*Requirements*. Reproduce the stretch of the listing from the line containing "Given: Expand the map to fullscreen" through the line containing "Looking at the screenshot, I should 1301,91.", both lines included, word for word and omitting the pictures.

*Supplied material*.
--- Begin ---
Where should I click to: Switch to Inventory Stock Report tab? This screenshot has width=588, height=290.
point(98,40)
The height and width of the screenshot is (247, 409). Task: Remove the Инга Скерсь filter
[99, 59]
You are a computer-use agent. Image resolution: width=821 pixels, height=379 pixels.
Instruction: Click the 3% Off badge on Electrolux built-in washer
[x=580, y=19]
--- End ---
--- Begin ---
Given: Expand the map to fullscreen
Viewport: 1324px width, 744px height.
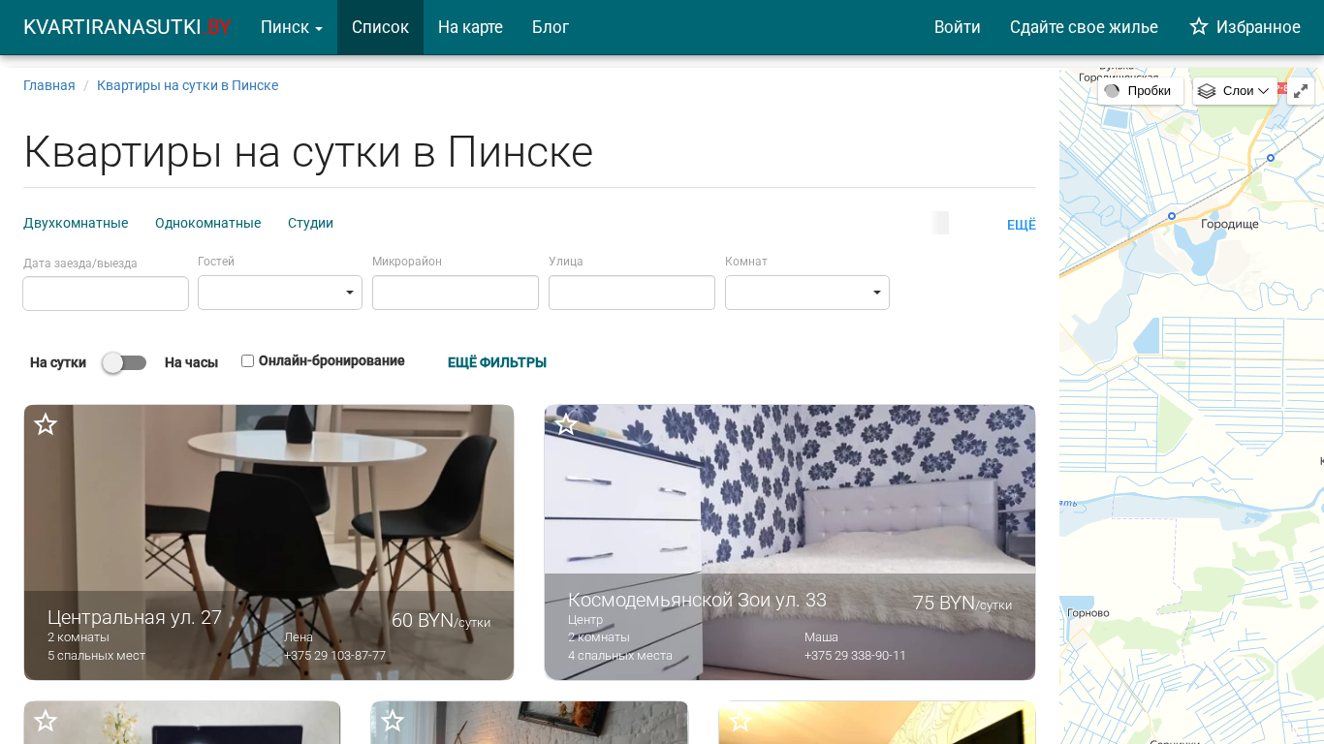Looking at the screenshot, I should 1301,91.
--- End ---
--- Begin ---
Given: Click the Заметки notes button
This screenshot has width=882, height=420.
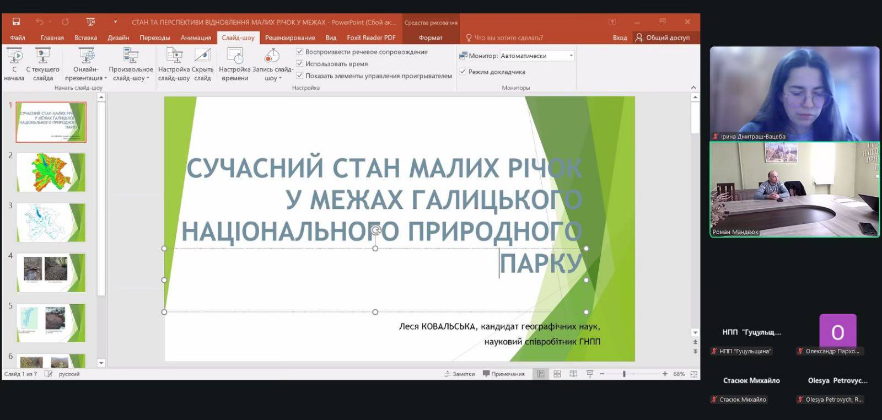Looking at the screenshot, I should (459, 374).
--- End ---
*Response to this task*.
Given: Expand the map to fullscreen
Viewport: 1324px width, 744px height.
Looking at the screenshot, I should 1301,91.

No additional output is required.